→ Excerpt provided
◇ ◇ ◇
While local residents were dealing with the strike in terms of their commutes, one Villager, attorney Arthur Schwartz, as a counsel to the Transport Workers Union, was enmeshed in the contract negotiations, and then, once the strike hit, immediately began representing the union against contempt charges filed by State Supreme Court Justice Theodore Jones, who, on Tuesday, slapped the transit union with a $1 million-a-day fine for each day its workers remain on strike.

“I was stunned. Koch got a half million dollar fine in eight days,” Schwartz said, referring to the transit strike under former Mayor Ed Koch.

One of the city’s leading labor lawyers, Schwartz was the Transport Workers Union’s lead counsel for four and a half years, but six months ago decided to take a lesser role because he now has two small children from his second marriage and wants to have more time with them.

Before the strike, Schwartz had a run-in with Michael Cardozo, the city’s corporation counsel, who was trying to get a judge to rule that any activities promoting a walkout, such as protesting or yelling “No Contract! No Work!” at a rally could be punishable by fines of $25,000 for the first instance, $50,000 the second instance and $100,000 the third instance.

“I called the lawsuit hogwash and dared him to show up in court,” Schwartz said. Cardozo didn’t show, but issued a release saying no appointment had been set. “If that had passed, the union would owe the city $415 billion — it’s like stupid,” he said. “It’s beneath the corporation counsel.”

Schwartz said it was quite an experience to watch the union representatives make phone calls to the bus and subway yards at 3 a.m. the day of the strike and tell the workers to bring all the vehicles in. He stayed up all night prepping for his contempt hearing, which he argued that morning on one hour’s sleep.

As for how long the work stoppage will go on, he said, “I think it could last at least a week — nobody’s showing any signs of backing down.”

A longtime member of Greenwich Village’s Community Board 2, Schwartz’s chairs the board’s Waterfront and Parks Committee, which has also seen plenty of action lately with the ongoing disputes over the proposed Washington Square Park renovation. Asked what was more nerve wracking, dealing with the transit negotiations and court actions — during which he’s been spending long nights at the Grand Hyatt hotel away from his family — or an angry crowd of hundreds of Villagers upset over the renovation plans for the square, Schwartz said, obviously, the transit situation.
◇ ◇ ◇
→ Information supplied

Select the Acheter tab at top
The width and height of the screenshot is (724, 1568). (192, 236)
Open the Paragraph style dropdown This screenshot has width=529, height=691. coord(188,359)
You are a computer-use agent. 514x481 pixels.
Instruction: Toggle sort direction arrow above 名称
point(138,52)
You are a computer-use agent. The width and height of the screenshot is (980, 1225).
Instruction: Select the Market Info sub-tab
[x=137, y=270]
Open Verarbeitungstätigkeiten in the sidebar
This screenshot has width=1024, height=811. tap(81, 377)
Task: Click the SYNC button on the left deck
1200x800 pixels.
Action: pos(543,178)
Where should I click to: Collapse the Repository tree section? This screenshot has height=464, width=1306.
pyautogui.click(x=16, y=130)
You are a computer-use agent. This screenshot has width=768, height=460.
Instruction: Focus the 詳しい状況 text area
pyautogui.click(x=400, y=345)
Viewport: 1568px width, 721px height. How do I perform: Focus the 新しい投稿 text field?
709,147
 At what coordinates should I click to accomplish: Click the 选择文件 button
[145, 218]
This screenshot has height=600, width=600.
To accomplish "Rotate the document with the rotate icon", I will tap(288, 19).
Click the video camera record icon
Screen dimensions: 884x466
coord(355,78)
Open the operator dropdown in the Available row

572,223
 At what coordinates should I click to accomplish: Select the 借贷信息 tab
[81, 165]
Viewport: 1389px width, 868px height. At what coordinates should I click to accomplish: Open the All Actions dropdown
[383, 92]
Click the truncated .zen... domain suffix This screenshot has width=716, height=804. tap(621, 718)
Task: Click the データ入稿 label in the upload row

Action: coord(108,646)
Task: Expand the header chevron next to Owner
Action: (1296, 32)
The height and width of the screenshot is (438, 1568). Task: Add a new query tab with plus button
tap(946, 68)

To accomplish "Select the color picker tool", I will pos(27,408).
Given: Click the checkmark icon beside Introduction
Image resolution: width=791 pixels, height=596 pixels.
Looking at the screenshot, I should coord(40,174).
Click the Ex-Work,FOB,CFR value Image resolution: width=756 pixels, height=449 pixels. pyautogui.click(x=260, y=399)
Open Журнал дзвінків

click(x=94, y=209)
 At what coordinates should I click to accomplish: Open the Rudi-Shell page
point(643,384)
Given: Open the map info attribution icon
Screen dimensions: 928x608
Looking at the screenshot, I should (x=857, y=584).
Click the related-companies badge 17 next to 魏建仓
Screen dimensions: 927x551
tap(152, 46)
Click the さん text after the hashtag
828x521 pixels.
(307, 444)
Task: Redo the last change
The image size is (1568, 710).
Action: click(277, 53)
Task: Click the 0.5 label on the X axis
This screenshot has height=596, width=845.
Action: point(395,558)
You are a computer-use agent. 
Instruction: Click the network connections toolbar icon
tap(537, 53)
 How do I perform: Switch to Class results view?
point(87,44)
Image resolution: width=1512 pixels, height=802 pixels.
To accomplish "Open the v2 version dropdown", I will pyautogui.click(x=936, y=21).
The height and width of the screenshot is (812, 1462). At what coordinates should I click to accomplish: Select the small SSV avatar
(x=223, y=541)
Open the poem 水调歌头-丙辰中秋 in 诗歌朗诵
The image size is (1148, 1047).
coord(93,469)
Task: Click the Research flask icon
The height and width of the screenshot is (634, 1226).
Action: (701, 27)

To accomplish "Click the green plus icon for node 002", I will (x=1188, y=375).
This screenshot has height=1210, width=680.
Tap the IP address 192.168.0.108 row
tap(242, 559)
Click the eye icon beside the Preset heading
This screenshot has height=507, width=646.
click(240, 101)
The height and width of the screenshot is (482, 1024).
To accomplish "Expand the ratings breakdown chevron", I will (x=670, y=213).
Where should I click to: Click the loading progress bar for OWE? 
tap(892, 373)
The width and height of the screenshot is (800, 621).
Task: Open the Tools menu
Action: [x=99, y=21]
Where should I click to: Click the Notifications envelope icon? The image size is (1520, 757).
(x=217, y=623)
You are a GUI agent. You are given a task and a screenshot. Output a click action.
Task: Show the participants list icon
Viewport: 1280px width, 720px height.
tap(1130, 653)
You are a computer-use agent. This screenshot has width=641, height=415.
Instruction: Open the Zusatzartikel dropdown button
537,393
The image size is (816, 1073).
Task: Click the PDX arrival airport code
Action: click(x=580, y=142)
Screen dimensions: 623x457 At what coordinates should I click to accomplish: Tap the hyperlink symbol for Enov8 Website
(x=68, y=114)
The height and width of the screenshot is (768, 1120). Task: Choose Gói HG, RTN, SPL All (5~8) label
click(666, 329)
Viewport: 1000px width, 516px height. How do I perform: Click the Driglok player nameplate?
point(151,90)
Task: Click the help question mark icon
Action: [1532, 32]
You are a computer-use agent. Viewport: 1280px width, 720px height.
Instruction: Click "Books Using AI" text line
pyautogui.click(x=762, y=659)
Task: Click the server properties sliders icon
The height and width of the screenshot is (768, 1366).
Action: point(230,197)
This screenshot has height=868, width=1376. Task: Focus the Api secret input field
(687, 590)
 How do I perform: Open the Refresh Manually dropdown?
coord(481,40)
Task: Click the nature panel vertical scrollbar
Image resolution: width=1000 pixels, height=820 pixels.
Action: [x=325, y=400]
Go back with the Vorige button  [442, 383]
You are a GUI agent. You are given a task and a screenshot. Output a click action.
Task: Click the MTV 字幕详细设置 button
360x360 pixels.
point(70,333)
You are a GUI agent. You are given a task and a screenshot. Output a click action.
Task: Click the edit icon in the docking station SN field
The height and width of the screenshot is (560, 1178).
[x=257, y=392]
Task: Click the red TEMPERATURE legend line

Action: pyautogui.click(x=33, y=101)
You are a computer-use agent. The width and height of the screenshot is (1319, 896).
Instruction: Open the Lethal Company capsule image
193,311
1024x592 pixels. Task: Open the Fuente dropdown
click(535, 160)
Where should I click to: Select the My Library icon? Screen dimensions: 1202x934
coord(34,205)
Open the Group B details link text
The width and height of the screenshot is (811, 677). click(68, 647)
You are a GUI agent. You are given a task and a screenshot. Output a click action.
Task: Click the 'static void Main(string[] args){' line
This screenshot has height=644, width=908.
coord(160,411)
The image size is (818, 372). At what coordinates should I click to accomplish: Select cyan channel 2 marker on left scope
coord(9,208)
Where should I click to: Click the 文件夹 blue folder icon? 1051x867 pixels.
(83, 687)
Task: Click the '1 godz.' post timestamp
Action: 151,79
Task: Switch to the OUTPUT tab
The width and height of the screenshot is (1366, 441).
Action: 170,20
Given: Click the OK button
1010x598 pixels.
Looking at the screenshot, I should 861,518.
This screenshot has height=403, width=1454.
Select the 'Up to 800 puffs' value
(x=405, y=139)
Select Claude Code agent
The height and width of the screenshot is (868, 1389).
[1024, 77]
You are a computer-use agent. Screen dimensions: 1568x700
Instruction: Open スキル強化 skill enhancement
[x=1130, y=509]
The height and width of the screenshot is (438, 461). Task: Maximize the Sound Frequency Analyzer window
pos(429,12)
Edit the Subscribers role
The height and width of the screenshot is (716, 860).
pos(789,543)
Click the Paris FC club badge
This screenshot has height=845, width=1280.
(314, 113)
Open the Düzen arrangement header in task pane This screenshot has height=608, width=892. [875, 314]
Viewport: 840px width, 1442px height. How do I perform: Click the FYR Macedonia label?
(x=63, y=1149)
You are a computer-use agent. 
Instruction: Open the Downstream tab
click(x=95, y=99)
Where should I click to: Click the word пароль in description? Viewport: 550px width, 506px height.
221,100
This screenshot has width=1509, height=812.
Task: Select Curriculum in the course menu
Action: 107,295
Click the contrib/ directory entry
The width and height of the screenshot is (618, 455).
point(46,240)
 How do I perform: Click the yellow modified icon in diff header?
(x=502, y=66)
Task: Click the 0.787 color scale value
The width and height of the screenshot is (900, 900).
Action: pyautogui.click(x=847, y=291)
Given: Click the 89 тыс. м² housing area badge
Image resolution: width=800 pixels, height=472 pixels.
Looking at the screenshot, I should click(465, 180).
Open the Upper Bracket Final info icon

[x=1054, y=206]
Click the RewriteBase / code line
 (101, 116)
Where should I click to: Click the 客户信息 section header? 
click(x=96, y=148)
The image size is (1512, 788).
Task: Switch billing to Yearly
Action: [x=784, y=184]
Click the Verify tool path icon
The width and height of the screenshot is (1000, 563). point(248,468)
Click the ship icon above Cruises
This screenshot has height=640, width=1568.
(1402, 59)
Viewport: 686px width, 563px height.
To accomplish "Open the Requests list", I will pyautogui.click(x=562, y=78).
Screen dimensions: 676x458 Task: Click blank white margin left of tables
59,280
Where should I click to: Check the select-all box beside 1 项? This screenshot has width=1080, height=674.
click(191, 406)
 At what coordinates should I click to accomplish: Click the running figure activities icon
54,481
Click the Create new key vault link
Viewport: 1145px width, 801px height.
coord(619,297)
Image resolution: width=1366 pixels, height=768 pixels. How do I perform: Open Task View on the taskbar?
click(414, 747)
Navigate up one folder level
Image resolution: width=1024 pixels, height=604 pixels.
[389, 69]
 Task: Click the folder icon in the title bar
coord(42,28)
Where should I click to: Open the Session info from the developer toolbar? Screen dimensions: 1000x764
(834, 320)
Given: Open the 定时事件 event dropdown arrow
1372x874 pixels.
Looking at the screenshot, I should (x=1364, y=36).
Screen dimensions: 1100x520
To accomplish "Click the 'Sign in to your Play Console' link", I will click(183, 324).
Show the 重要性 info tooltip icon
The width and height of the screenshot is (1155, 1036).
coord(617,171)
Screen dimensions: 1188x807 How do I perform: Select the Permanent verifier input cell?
◇ ◇ ◇
Please repeat word for word the part of the transit strike text between "While local residents" and "remain on strike.", inclusive.

→ Answer to this problem
While local residents were dealing with the strike in terms of their commutes, one Villager, attorney Arthur Schwartz, as a counsel to the Transport Workers Union, was enmeshed in the contract negotiations, and then, once the strike hit, immediately began representing the union against contempt charges filed by State Supreme Court Justice Theodore Jones, who, on Tuesday, slapped the transit union with a $1 million-a-day fine for each day its workers remain on strike.